Friday, 6 January 2012

No rats for Rakesh Roshan

Apparently, the producer/director has been denied permission by the Animal Welfare Board to use rodents in his film

Rakesh Roshan's upcoming film Krissh 3, which is currently under production was denied permission by the Animal Welfare Board of India (AWBI) to include rats in one of the scenes. The board has also sought an explanation for scorpions and frogs that were found misused earlier on their sets.

In the application made by them, Roshan's production house sought permission to include five rats. This was for a scene in which the artiste would keep all these animals and insects in a lab because he is shown to be an animal lover in the film.

However, AWBI denied the application late last month.
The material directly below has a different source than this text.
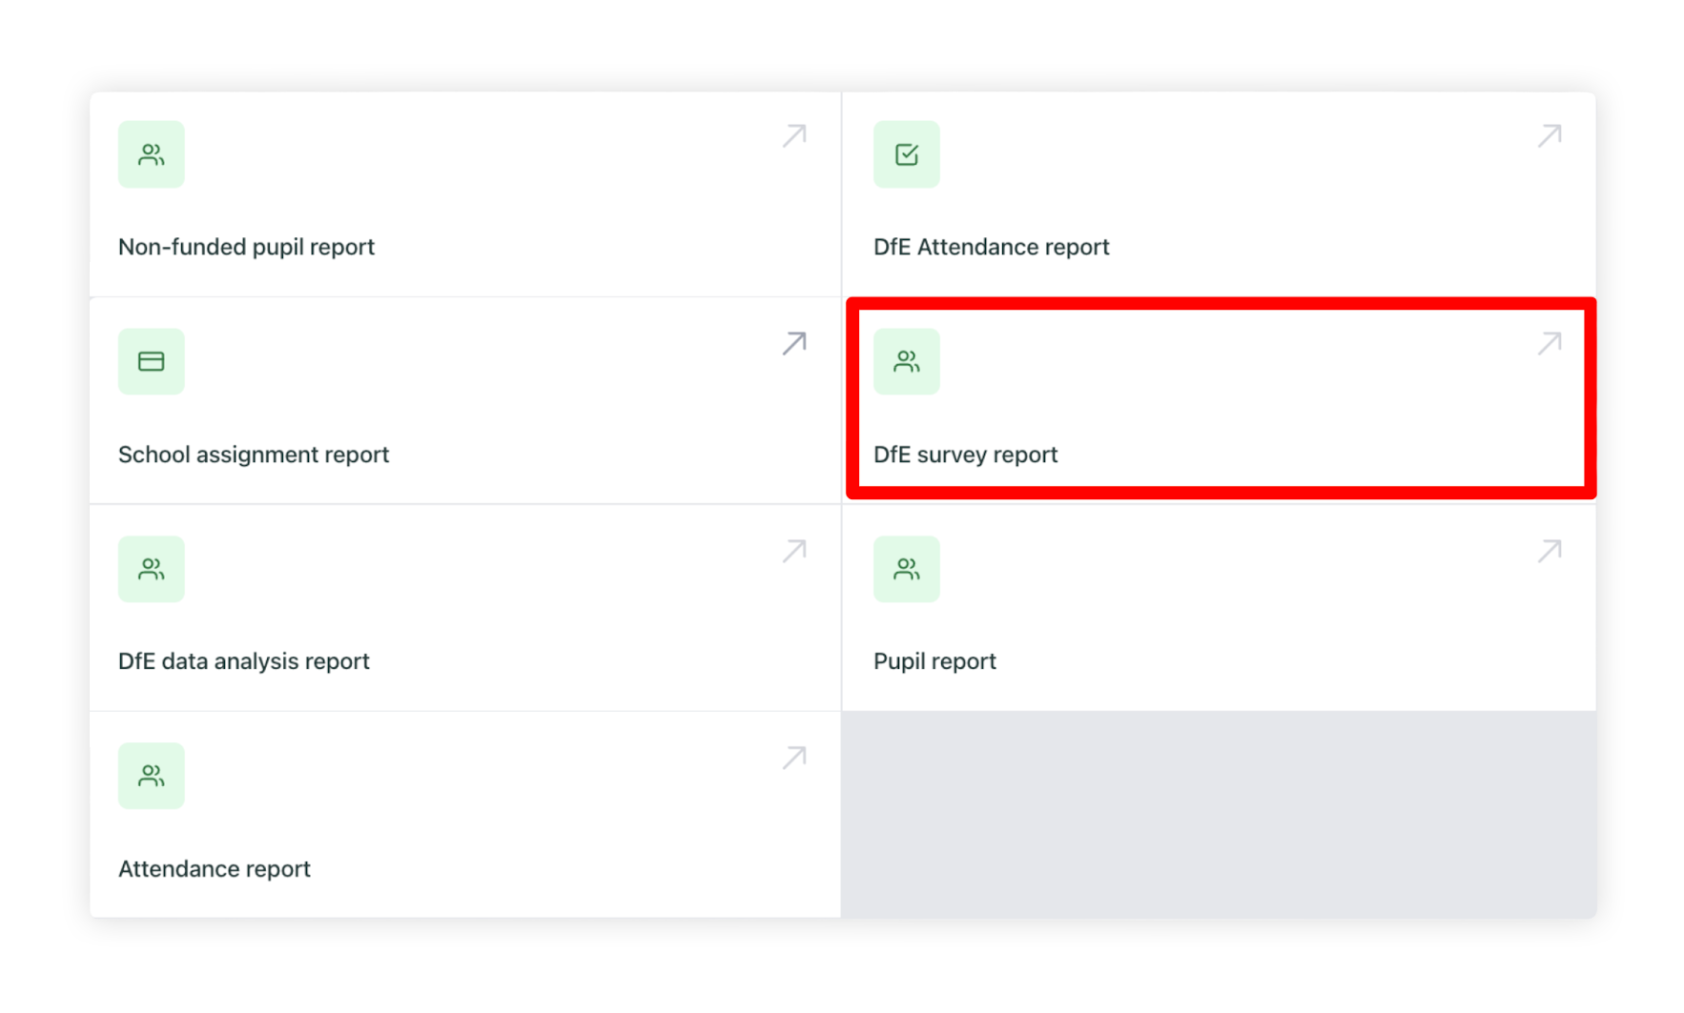This screenshot has width=1684, height=1013.
Task: Open arrow on DfE Attendance report card
Action: [1550, 136]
And instead, they asked the applicant to explain about the snakes, scorpions, frogs and other creatures that were seen loitering around on the sets.

It was recently reported that the script of the film demanded real reptiles rather than animated versions.  Hrithik Roshan had assured that the reptiles would not harm others or get harmed, as there were trained professionals to look after them.

The other side
When we tried contacting Major General R M Kharb, the chairman of AWBI, he was unavailable for comment.

However, on AWBI's website, the status of the application made on December 22 by Roshan's production house clearly mentions that the permission given may not be approved as the applicant needs to explain the reports on the reptiles that were found on the sets.

Speaking on the issue, Rakesh Roshan said, "We used dummies for long shots and for the close-ups we will be doing it on computer graphics."

Do you know?
The Bombay High Court issued a judgement on August 22, 2005, which required the Central Board for Film Certification (CBFC) to ask applicants to furnish a no-objection certificate from the Animal Welfare Board of India (AWBI) before certifying any film in which animals have been used.

There have been numerous cases of animals that have suffered ill treatment during filmmaking. Some animals have even suffered serious injuries, while some have even died. Some animals are drugged to make them easier to work with, and many have their teeth and claws surgically removed or impaired.